Similar to programming languages, the complexity of the user interface and the workflow notation remains an area of conflict. Supporting a large set of different workflows and different types of services increases the complexity of a workflow language, thus reducing usability by domain experts. In contrast, high user-friendliness limits the possible set of workflow patterns and access to arbitrary services. Domain experts should be able to compose and execute workflows in a domain specific modeling system, and still fall back to a collaboration with software engineers if a more complex workflow model is needed. In this paper we propose a hybrid approach of augmenting an existing collaborative workflow development system with a biology-specific scientific workflow mode. In software engineering it is often recognized that 80% of the useful functionality is provided by 20% of the code (the “Pareto principle”).
We argue that many typical life science workflows can be expressed by a reduced workflow notation. Similar to high-level programming languages, which are compiled to a common machine language, we regard the Business Process Execution Language (BPEL) as the “assembly language” of an arbitrary set of domain-specific workflow languages (OASIS, 2007).
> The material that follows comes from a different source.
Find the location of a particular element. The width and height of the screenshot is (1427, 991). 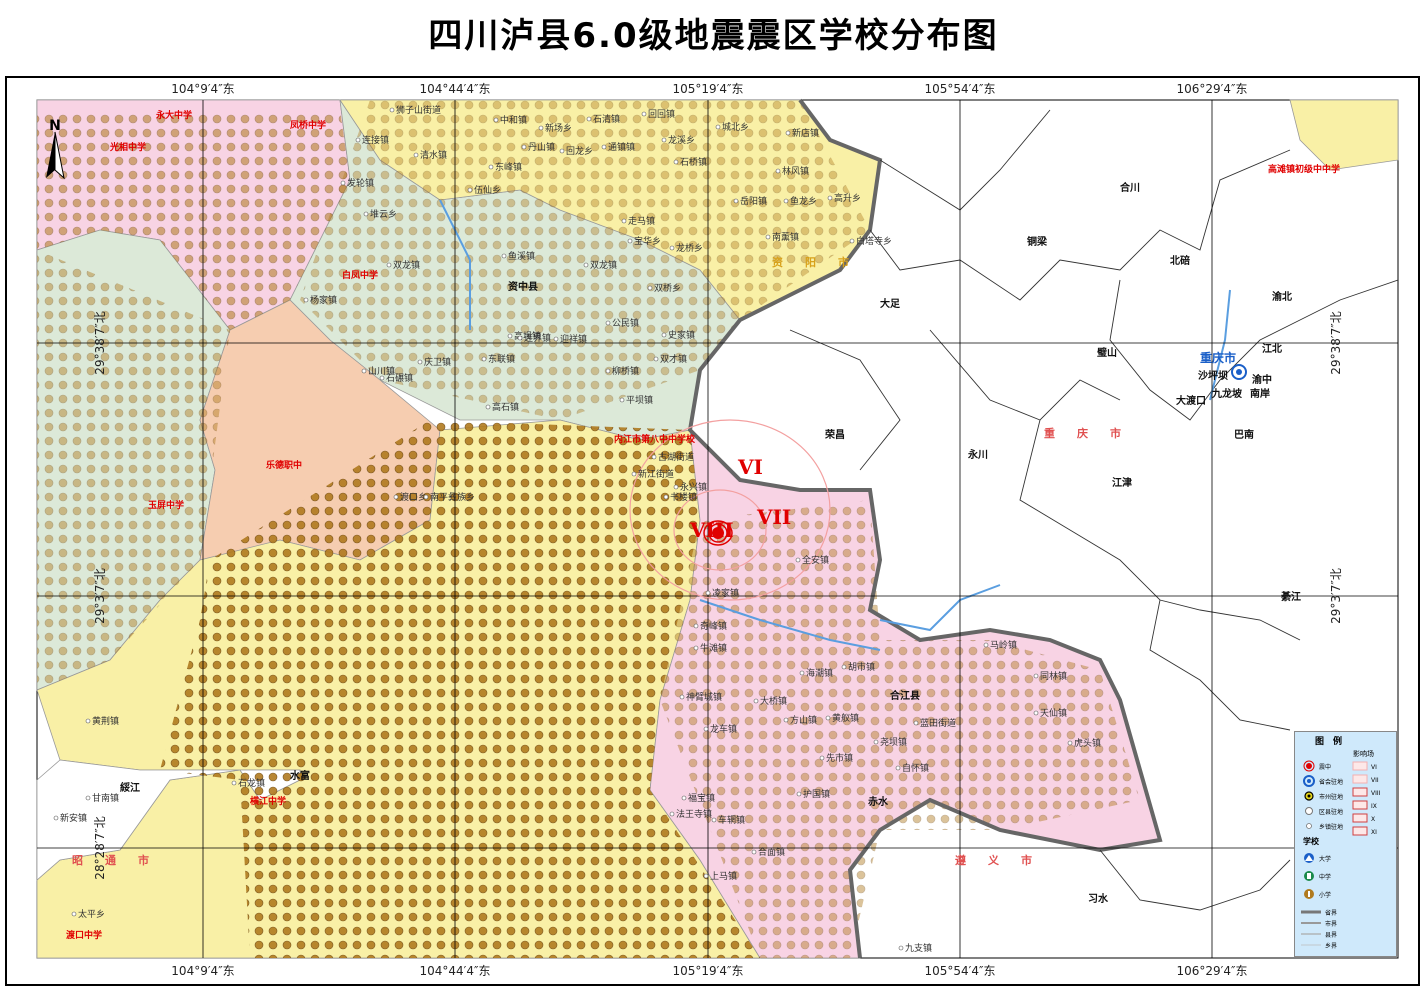

town-label: 双龙镇 is located at coordinates (406, 265).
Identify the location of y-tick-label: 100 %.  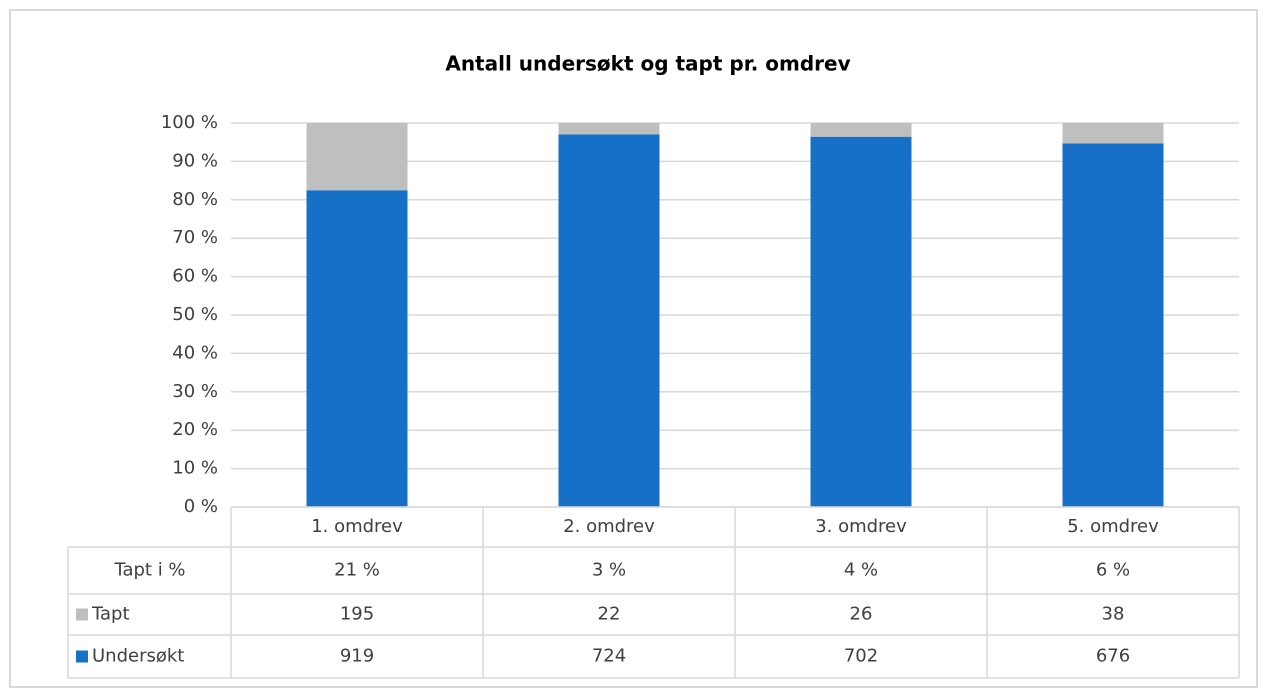
(190, 122).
In this article, we give an overview of our previous work on the bioinformatics workflow system MoBiFlow and the software ecosystem on which it is built. The article extends our workshop paper (Küchlin & Held, 2010). MoBiFlow consists of the biology-specific workflow system Calvin and the collaborative workflow development system Hobbes, with additional tools such as the computation of workflow metrics, layout capabilities or Web 2.0 based video conferencing.
In particular, we make the following contributions:
- 1.
We have formalized common e-science processes in biology as a meta-process and we derive requirements for next generation bioinformatics workflow systems.
- 2.
We show how low-level workflow languages can be combined with domain-specific workflow notations to provide ease-of-use and flexibility at the same time.
- 3.
We describe the design principles behind the MoBiFlow system, which represents a solution for high-level and low-level collaborative workflow development and usage.